*WHAT IS EXPECTED*. Leaving out every picture, quote the data below exactly as it appears.
# # # #
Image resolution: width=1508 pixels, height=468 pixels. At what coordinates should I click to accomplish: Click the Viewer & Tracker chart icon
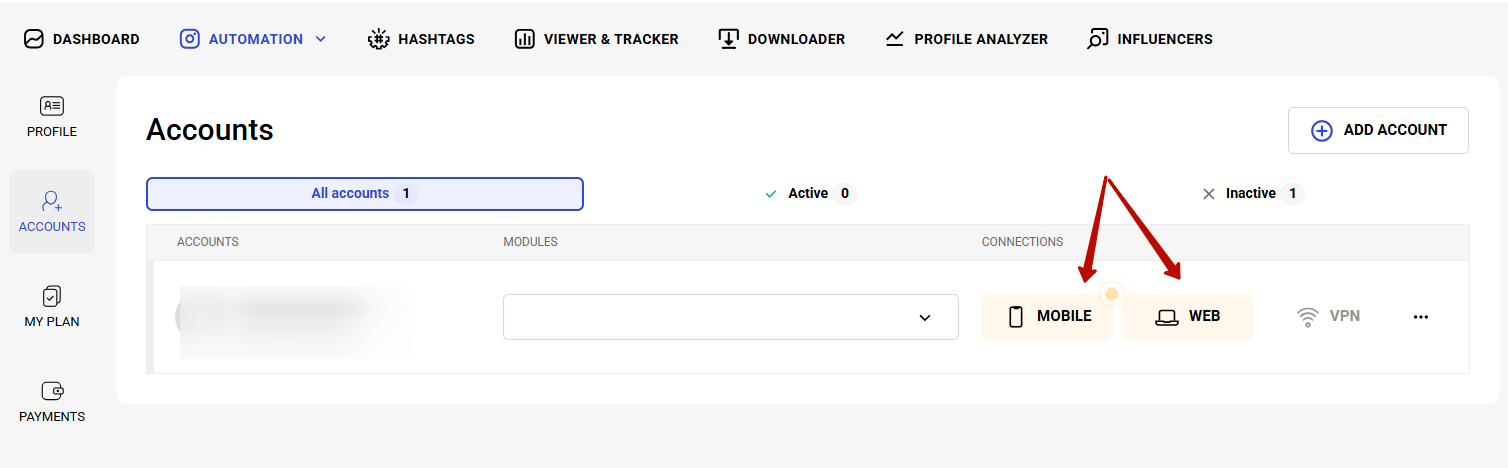(524, 39)
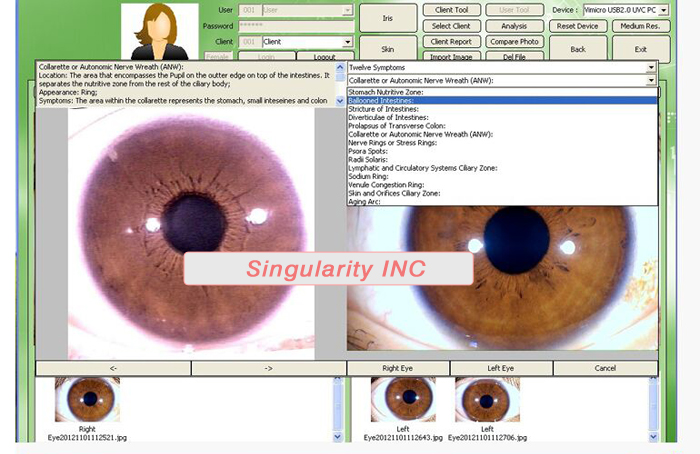The image size is (700, 454).
Task: Open the Skin analysis mode
Action: coord(386,47)
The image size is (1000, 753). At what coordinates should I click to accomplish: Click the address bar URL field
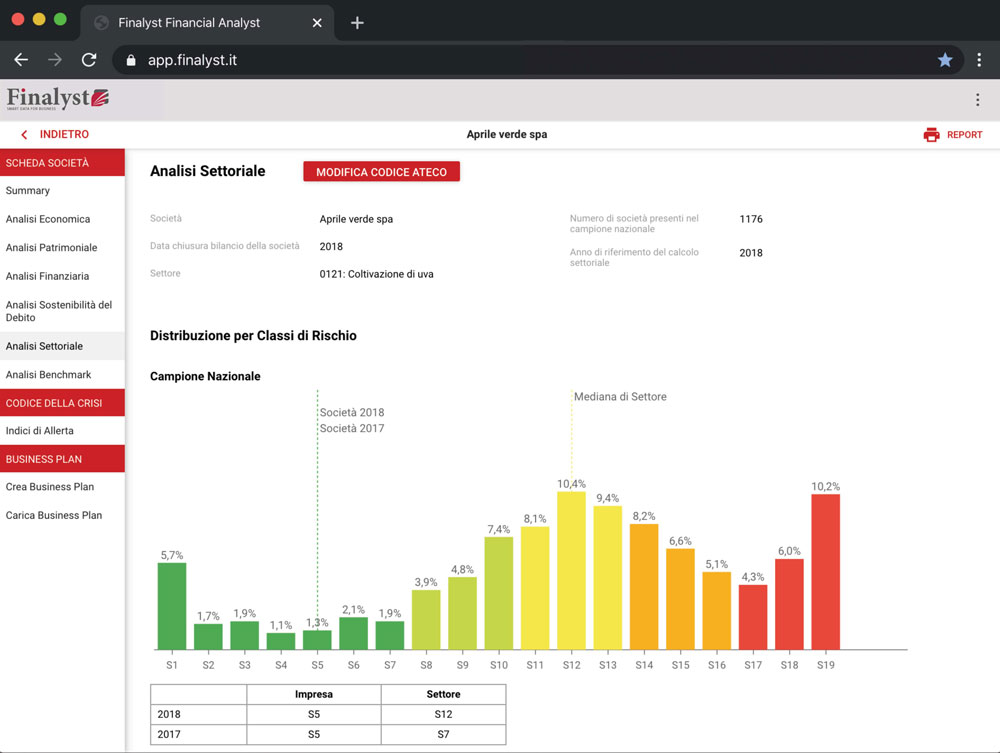point(500,60)
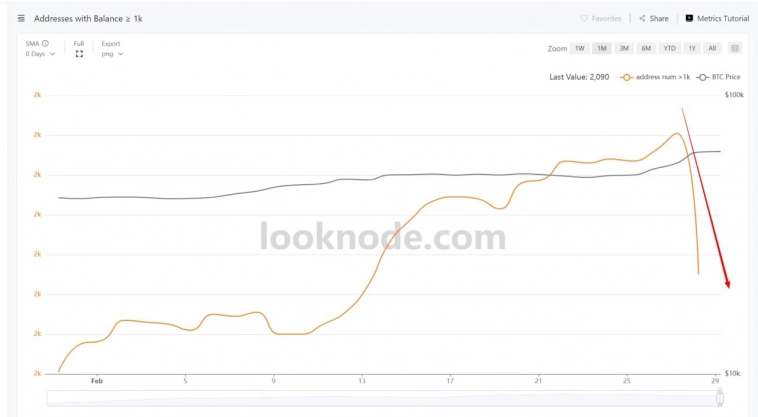Set zoom range to YTD
The width and height of the screenshot is (758, 417).
[x=670, y=48]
# # # #
*COMPLETED TASK*.
Image resolution: width=1508 pixels, height=468 pixels. At what coordinates should I click to accomplish: Click the Viewer & Tracker chart icon
(524, 39)
The image size is (700, 454).
Task: Open the Skin analysis mode
Action: coord(386,47)
The image size is (1000, 753). At what coordinates should I click to accomplish: Click the address bar URL field
point(500,60)
Set zoom range to YTD
The width and height of the screenshot is (758, 417).
[x=670, y=48]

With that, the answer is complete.